Michaël Rasmussen a reconnu hier avoir donné de fausses informations sur sa localisation avant le Tour

COPENHAGUE Ce n'est pas une surprise. Michaël Rasmussen s'est bien foutu du monde cet été. Alors qu'il jurait d'une manière un peu arrogante durant le dernier Tour de France qu'il n'était pas en Italie durant le mois de juin mais bien au Mexique, le pays de son épouse, Michaël Rasmussen a fait marche arrière, hier, lors d'une conférence de presse. Le banni de la dernière Grande Boucle, hué par une partie du public quelques mètres avant d'aller s'imposer au sommet de l'Aubisque, a reconnu avoir livré des données erronées concernant ses programmes d'entraînement avant la grande fête de juillet. "Je n'étais pas au Mexique en juin", a déclaré celui qui est surnommé Le Poulet Volant dans son pays, le Danemark. "J'ai donné de mauvaises informations à l'UCI. Je le regrette. Mais je l'ai fait pour des raisons personnelles."

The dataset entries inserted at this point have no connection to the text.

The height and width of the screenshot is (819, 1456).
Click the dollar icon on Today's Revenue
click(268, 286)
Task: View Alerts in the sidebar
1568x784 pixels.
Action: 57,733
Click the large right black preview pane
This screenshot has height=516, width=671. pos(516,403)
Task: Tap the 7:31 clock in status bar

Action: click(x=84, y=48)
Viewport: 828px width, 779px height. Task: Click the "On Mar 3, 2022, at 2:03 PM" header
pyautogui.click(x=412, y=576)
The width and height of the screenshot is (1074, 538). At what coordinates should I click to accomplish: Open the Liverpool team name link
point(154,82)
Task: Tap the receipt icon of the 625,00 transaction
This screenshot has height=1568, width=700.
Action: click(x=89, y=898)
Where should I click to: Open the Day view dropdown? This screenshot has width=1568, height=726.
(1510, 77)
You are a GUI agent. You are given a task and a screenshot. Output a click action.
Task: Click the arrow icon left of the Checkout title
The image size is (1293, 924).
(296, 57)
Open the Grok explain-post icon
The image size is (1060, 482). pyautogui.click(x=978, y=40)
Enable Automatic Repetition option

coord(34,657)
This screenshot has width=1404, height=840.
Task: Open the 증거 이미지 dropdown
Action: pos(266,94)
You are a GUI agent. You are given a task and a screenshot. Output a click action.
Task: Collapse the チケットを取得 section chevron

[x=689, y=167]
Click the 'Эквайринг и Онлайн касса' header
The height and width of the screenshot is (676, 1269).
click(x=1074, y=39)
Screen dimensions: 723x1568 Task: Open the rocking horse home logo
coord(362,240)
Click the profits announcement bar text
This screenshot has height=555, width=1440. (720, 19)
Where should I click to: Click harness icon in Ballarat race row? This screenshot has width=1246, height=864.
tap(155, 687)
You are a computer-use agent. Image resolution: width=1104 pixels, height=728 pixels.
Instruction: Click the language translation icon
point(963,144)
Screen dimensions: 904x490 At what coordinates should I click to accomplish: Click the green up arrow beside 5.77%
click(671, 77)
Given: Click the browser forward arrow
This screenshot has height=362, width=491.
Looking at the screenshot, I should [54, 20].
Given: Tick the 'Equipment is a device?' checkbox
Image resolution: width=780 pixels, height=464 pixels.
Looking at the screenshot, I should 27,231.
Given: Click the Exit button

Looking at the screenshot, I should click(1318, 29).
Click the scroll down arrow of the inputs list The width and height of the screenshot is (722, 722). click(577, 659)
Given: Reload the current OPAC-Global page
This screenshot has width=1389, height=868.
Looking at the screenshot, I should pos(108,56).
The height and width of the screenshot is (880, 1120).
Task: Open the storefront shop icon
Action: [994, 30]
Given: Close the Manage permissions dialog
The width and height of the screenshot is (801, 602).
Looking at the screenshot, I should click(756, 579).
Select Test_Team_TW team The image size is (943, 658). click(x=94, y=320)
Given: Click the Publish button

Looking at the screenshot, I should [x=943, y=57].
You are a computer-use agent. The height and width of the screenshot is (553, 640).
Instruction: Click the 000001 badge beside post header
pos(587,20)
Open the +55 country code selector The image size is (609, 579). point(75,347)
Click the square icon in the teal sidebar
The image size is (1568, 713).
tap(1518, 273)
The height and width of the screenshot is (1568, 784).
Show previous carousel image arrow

Si l'ancien coureur Davide Cassani, aujourd'hui commentateur pour la télé italienne sur les courses cyclistes, n'avait pas vanté les "courageux mérites du Danois", qui s'entraînait seul sous le déluge dans les montagnes italiennes avant le Tour, soit à la période à laquelle Rasmussen se disait au Mexique après avoir manqué un contrôle antidopage en Italie, l'ancien membre de la Rabobank n'aurait sans doute pas avoué avoir menti, hier.

"Rabobank savait"

Ses aveux se sont arrêtés là. Alors qu'il est toujours à la recherche d'une équipe pour la prochaine saison, Michaël Rasmussen n'a pas fait de révélation supplémentaire. Il a par exemple juré ses grands dieux qu'il ne s'est jamais dopé. Il a par ailleurs présenté des résultats d'analyses de son sang qui, selon lui, doivent montrer qu'il est propre. C'est oublier que L'Équipe avait révélé que le laboratoire antidopage de Châtenay-Malabry avait trouvé des traces de Dynepo dans les urines de l'ancien porteur du maillot jaune, alors que cette forme d'EPO, dans la législation actuelle, ne permet pas d'aboutir à un contrôle positif.

Par contre, Michaël Rasmussen a chargé son ancienne équipe, affirmant: "Rabobank a toujours su où j'étais." S'il parvient à prouver ses dires, l'équipe néerlandaise, qui a déjà limogé son ancien manager Theo De Rooy, pourrait, dans le contexte actuel de la lutte antidopage, craindre pour sa participation au prochain Tour. Rabobank devrait s'exprimer ce lundi.